Nuno Galopim comenta investigação que sugere colonização de Marte por noctívagos

nuno galopim

Um estudo recente de uma equipa de cientistas alemães, britânicos e holandeses sugere que as pessoas com um relógio interno mais lento, que se deitam e levantam mais tarde, as chamadas “corujas”, estão mais aptos a ir a Marte e viver no planeta vermelho.

Tudo porque em Marte um dia completo tem cerca de 24 horas e 37 minutos e estas “corujas”, que levam mais de 24 horas para completar o ciclo natural, podem ajustar-se mais facilmente à vida no planeta.

O jornalista e escritor, Nuno Galopim, especialista em assuntos relacionados com o planeta Vermelho, autor do livro “Os Marcianos somos nós” referiu ao iSleep: “Ao longo da história da ficção cientifica, Marte suscitou sempre muitos receios e anseios. Este estudo está na linha de vários contributos  que têm sido dados para, num futuro próximo, a viagem a Marte e a conquista do planeta serem uma realidade”.

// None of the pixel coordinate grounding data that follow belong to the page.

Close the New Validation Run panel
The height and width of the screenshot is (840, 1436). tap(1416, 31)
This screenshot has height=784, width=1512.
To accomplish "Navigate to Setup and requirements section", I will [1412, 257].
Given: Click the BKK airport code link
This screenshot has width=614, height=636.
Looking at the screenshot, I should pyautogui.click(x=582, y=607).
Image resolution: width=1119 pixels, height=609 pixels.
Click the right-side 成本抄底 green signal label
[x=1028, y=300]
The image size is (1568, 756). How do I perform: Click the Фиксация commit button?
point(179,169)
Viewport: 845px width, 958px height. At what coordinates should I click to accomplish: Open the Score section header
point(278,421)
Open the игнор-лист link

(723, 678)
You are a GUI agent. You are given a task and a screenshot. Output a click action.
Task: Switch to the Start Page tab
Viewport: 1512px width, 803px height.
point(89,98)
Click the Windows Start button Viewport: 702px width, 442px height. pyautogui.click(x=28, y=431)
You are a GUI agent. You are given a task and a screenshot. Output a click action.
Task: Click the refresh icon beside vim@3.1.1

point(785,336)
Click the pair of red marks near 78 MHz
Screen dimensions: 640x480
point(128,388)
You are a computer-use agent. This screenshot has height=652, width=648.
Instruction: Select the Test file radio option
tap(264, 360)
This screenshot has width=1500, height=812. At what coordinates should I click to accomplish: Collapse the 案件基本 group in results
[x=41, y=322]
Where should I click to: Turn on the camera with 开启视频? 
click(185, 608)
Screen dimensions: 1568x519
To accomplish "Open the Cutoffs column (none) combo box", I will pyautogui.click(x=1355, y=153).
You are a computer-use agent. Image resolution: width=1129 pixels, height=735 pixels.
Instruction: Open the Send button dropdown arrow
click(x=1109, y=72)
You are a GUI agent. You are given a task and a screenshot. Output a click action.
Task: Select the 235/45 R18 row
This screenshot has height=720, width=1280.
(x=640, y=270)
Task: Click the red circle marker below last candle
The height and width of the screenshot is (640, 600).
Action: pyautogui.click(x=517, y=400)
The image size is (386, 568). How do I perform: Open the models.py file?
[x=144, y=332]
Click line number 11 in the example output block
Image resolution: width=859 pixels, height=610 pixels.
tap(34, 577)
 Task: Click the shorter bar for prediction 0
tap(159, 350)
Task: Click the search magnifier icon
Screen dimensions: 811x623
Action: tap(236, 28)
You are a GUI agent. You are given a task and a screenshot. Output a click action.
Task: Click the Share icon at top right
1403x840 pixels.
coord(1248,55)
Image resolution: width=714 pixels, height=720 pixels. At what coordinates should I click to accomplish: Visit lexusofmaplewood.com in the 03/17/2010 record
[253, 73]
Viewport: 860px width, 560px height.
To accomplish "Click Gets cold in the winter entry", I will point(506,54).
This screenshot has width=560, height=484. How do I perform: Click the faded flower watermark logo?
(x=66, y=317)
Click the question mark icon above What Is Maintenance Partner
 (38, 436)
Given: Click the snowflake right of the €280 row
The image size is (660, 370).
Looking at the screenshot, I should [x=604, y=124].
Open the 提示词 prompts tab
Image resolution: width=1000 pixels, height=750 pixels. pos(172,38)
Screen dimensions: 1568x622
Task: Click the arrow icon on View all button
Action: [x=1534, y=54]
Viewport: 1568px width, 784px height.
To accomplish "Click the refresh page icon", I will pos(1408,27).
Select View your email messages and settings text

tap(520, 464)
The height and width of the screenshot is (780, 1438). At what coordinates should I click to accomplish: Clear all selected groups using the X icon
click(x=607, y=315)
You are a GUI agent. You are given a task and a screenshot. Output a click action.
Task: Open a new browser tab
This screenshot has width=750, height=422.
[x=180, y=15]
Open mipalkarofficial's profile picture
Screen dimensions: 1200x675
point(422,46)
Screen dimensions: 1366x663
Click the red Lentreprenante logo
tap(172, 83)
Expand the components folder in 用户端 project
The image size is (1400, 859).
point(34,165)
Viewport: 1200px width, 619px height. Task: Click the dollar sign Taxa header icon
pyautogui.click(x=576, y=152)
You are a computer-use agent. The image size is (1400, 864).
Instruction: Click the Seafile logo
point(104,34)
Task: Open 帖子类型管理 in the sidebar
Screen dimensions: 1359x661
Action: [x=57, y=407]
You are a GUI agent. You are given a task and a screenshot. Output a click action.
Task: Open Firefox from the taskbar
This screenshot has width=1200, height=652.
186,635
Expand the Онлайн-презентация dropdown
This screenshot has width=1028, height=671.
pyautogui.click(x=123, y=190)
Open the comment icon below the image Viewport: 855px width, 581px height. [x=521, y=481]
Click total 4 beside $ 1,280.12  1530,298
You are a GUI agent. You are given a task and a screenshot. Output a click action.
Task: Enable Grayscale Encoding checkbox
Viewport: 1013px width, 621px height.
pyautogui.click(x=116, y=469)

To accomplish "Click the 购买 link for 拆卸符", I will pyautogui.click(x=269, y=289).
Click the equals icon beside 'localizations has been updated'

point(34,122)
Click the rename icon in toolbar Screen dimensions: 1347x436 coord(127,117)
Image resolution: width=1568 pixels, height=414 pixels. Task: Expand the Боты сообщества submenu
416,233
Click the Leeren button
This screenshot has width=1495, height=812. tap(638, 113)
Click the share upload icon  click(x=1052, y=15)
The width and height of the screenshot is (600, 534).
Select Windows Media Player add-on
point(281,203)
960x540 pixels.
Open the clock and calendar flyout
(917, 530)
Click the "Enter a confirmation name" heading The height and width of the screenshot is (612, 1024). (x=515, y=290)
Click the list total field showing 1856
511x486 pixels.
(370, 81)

O estudo baseou-se na observação de ratos a que foi modificado o gene que tornou o seu relógio biológico mais rápido e outro grupo de ratos a que não foi feita nenhuma alteração genética.

Ao fim de 14 meses os ratos com relógio biológico mais rápido em virtude de terem o gene de ritmo circadiano alterado viveram menos tempo do que os ratos a que foi mantido o  seu relógio interno.

O estudo, publicado na revista Proceedings, da Academia de Ciências britânica, vem sublinhar a importância de ter o relógio interno sincronizado com o planeta Terra e foi apontado pela comunidade científica como muito relevante na preparação da colonização de Marte, missão que a agência espacial norte-americana NASA espera concretizar até 2030.